> [Your tasks]:
1. Answer these questions using the summary of the UTD video benchmark.
(a) How many mainstream video datasets does the summary say were analyzed?
(b) How many state-of-the-art video models were evaluated zero-shot?
(c) What are the names of the two released resources?
2. Extend the summary of the UTD video benchmark past its final sentence.

🤖 AI Summary
Existing video benchmarks suffer from conceptual, temporal, and data-related biases—such as object or single-frame reliance—leading to distorted model evaluation. To address this, we propose UTD, the first video debiasing benchmark. Our method introduces frame-level structured textual descriptions automatically generated by vision-language models (VLMs) and large language models (LLMs), and establishes a three-dimensional bias analysis framework distinguishing conceptual, temporal, and commonsense biases from data biases. We systematically analyze 12 mainstream video datasets to identify and mitigate bias sources. We release the first structured description set (UTD-descriptions) and debiased test splits (UTD-splits). Zero-shot evaluation across 30 state-of-the-art video models reveals that most heavily rely on spurious single-frame or object-level cues, confirming UTD’s effectiveness and necessity for assessing genuine spatiotemporal reasoning capabilities.

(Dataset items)

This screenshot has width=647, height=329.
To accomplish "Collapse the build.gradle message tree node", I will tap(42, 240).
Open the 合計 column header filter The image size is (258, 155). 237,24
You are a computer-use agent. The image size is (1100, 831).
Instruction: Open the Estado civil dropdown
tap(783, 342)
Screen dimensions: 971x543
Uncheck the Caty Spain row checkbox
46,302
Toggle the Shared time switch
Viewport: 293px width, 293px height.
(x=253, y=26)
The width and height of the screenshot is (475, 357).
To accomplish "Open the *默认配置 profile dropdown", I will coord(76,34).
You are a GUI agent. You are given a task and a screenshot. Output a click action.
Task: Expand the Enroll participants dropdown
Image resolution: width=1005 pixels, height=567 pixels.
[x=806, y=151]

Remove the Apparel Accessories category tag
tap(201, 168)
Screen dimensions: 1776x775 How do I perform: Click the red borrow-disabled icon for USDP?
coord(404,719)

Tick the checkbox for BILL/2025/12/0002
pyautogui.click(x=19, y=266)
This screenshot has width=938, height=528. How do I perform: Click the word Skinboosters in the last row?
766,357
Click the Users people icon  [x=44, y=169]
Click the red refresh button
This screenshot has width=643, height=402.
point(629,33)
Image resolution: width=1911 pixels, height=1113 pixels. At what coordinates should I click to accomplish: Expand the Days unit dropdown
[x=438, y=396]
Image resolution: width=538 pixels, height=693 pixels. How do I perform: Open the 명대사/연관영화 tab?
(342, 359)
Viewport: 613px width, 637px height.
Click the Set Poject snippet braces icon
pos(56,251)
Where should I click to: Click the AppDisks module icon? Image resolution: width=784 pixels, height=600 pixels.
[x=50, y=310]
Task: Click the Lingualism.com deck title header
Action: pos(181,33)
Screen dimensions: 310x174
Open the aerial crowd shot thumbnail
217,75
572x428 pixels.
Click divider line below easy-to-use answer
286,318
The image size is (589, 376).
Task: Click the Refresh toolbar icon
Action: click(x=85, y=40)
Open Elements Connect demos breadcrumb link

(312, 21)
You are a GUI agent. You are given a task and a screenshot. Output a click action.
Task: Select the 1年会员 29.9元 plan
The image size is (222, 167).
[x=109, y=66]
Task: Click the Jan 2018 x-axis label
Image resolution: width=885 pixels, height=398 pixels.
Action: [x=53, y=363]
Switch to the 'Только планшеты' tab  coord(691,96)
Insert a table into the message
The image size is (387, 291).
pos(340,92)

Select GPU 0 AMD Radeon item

> [Results by task]:
1.
(a) 12
(b) 30
(c) UTD-descriptions and UTD-splits

2.
📝 Abstract
We propose a new"Unbiased through Textual Description (UTD)"video benchmark based on unbiased subsets of existing video classification and retrieval datasets to enable a more robust assessment of video understanding capabilities. Namely, we tackle the problem that current video benchmarks may suffer from different representation biases, e.g., object bias or single-frame bias, where mere recognition of objects or utilization of only a single frame is sufficient for correct prediction. We leverage VLMs and LLMs to analyze and debias benchmarks from such representation biases. Specifically, we generate frame-wise textual descriptions of videos, filter them for specific information (e.g. only objects) and leverage them to examine representation biases across three dimensions: 1) concept bias - determining if a specific concept (e.g., objects) alone suffice for prediction; 2) temporal bias - assessing if temporal information contributes to prediction; and 3) common sense vs. dataset bias - evaluating whether zero-shot reasoning or dataset correlations contribute to prediction. We conduct a systematic analysis of 12 popular video classification and retrieval datasets and create new object-debiased test splits for these datasets. Moreover, we benchmark 30 state-of-the-art video models on original and debiased splits and analyze biases in the models. To facilitate the future development of more robust video understanding benchmarks and models, we release:"UTD-descriptions", a dataset with our rich structured descriptions for each dataset, and"UTD-splits", a dataset of object-debiased test splits.